Sinus takikardi (100-120 x/menit) terjadi pada 1/3 pasien. Denyut jantung rendah mengindikasikan sinus bradikardi atau blok jantung sebagai komplikasi dari infark. Peningkatan tekanan darah moderat disebabkan oleh pelepasan katekolamin. Hipotensi timbul merupakan tanda syok kardiogenik.
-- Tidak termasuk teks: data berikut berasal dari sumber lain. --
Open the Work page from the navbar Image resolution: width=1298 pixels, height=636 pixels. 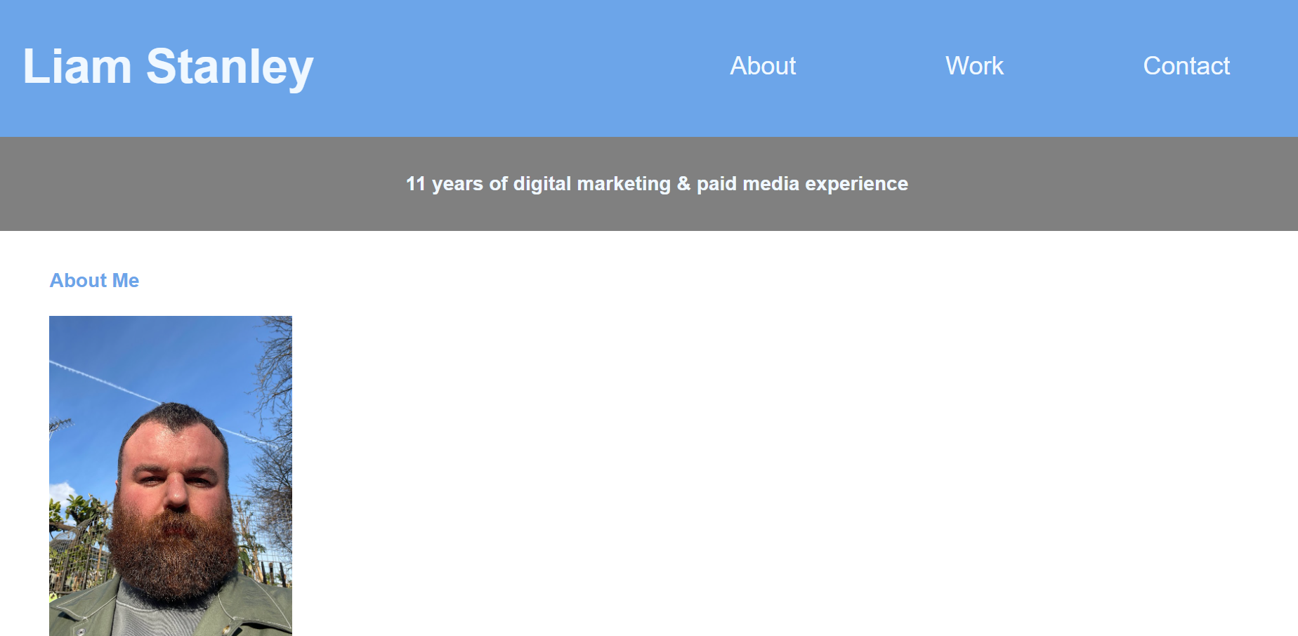tap(975, 66)
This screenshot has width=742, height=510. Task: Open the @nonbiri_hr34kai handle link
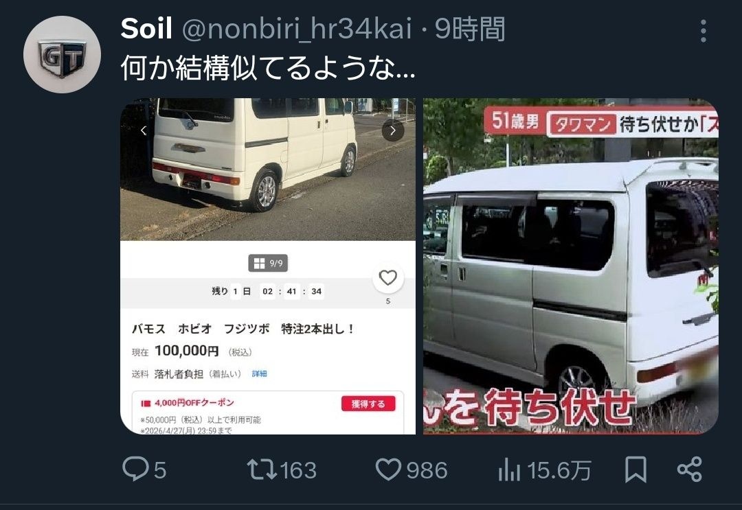click(x=297, y=28)
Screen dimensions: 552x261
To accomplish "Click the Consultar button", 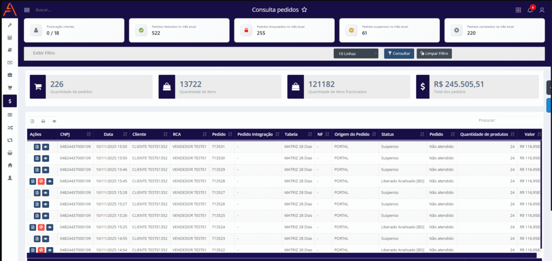I will 398,54.
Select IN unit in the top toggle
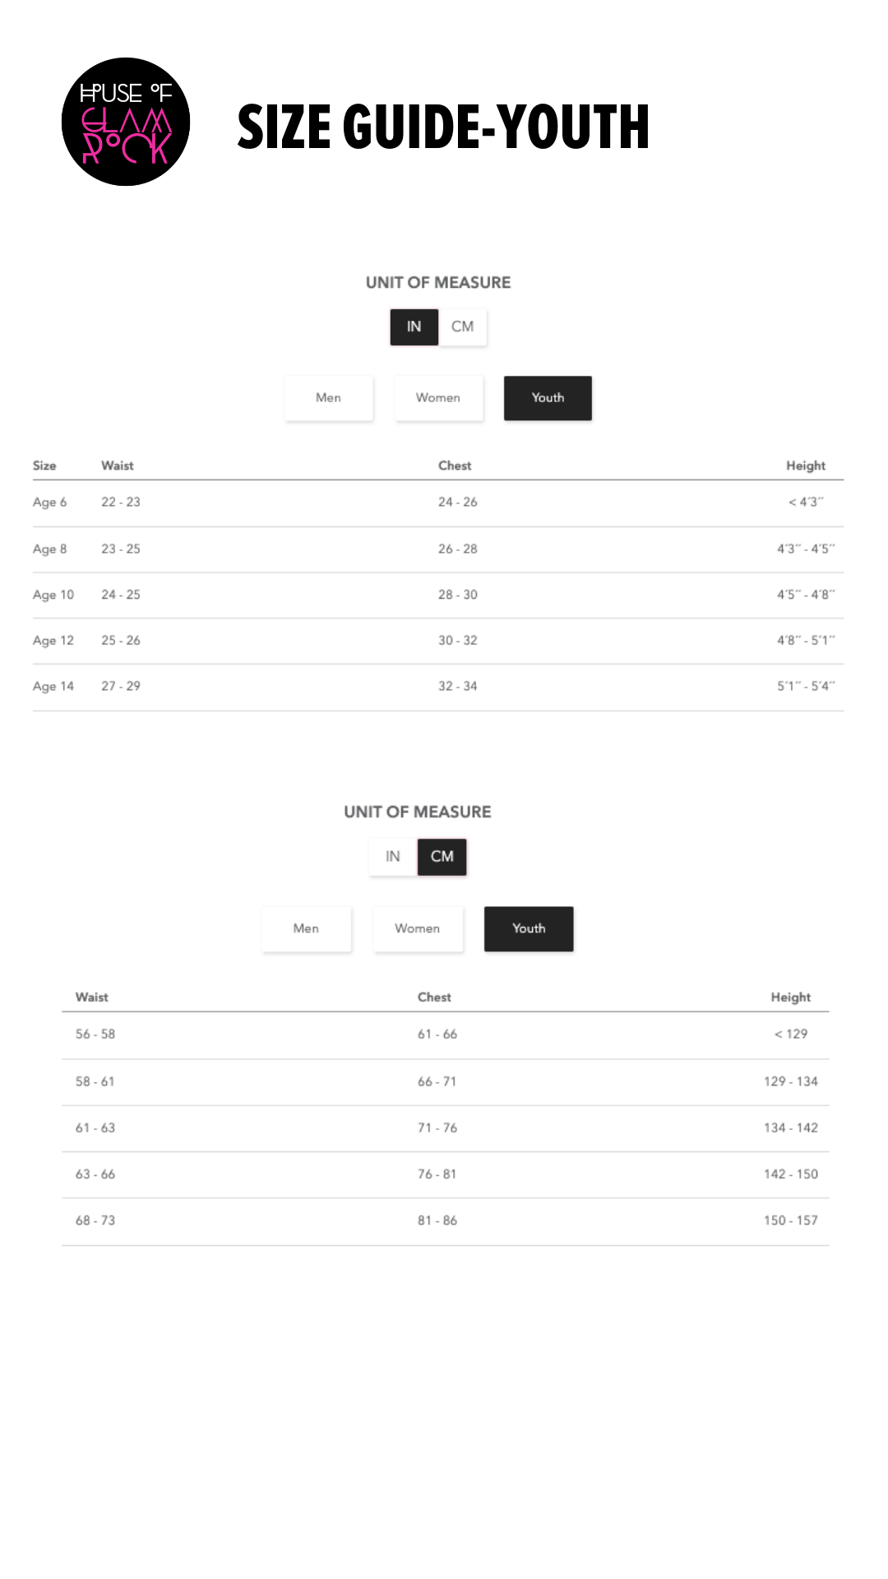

Peningkatan aktifitas vagal menyebabkan mual dan muntah dan dikatakan lebih sering terjadi pada infark inferior.
Bunyi napas tidak terdengar adanya perubahan kecuali bila timbul edema paru akan terdengar krackles.
Bunyi jantung: normal atau terdapat S3/S4/murmur.
Terdapat faktor-faktor resiko penyakit jantung koroner: hipertensi, hiperkolesterol, diabetes mellitus, merokok, obesitas, usia, jenis kelamin, keturunan.
Diagnosa Keperawatan
Diagnosa keperawatan yang mungkin muncul pada pasien dengan SKA adalah:
Nyeri berhubungan dengan ketidakseimbangan suplai dan demand oksigen.
Resiko penurunan curah jantung berhubungan dengan penurunan perfusi miokard.
Intoleransi aktifitas berhubungan dengan ketidakseimbangan antara suplai oksigen miokard dan kebutuhan, adanya iskemik/nekrosis jaringan miokard.
Intervensi Keperawatan
Nyeri berhubungan dengan ketidakseimbangan suplai dan demand oksigen
Tujuan: Nyeri berkurang setelah dilakukan tindakan keperawatan kurang dari 24 jam.
Kriteria Hasil: Nyeri berkurang bahkan hilang, ekpresi wajah rileks/tenang/tidak tegang, tidak gelisah, nadi 60-100 x/menit, tekanan darah 120/80 mmHg.
Intervensi:
Kaji karakteristik, lokasi, waktu, kualitas, radiasi, dan skala
Anjurkan pada pasien untuk istirahat dan menghentikan aktifitas selama ada serangan.
Bantu pasien melakukan tehnik relaksasi, misalnya nafas dalam, perilaku distraksi, visualisasi, atau bimbingan imajinasi.
Pertahankan oksigenasi dengan kanul nasal, contohnya 2-4 L/ menit
Monitor tanda-tanda vital (nadi & tekanan darah) tiap dua jam.
Kolaborasi dengan tim kesehatan dalam pemberian analgetik.
Resiko penurunan curah jantung berhubungan dengan penurunan perfusi miokard.
Tujuan: Tidak terjadi penurunan curah jantung setelah dilakukan tindakan keperawatan selama 2 x 24 jam.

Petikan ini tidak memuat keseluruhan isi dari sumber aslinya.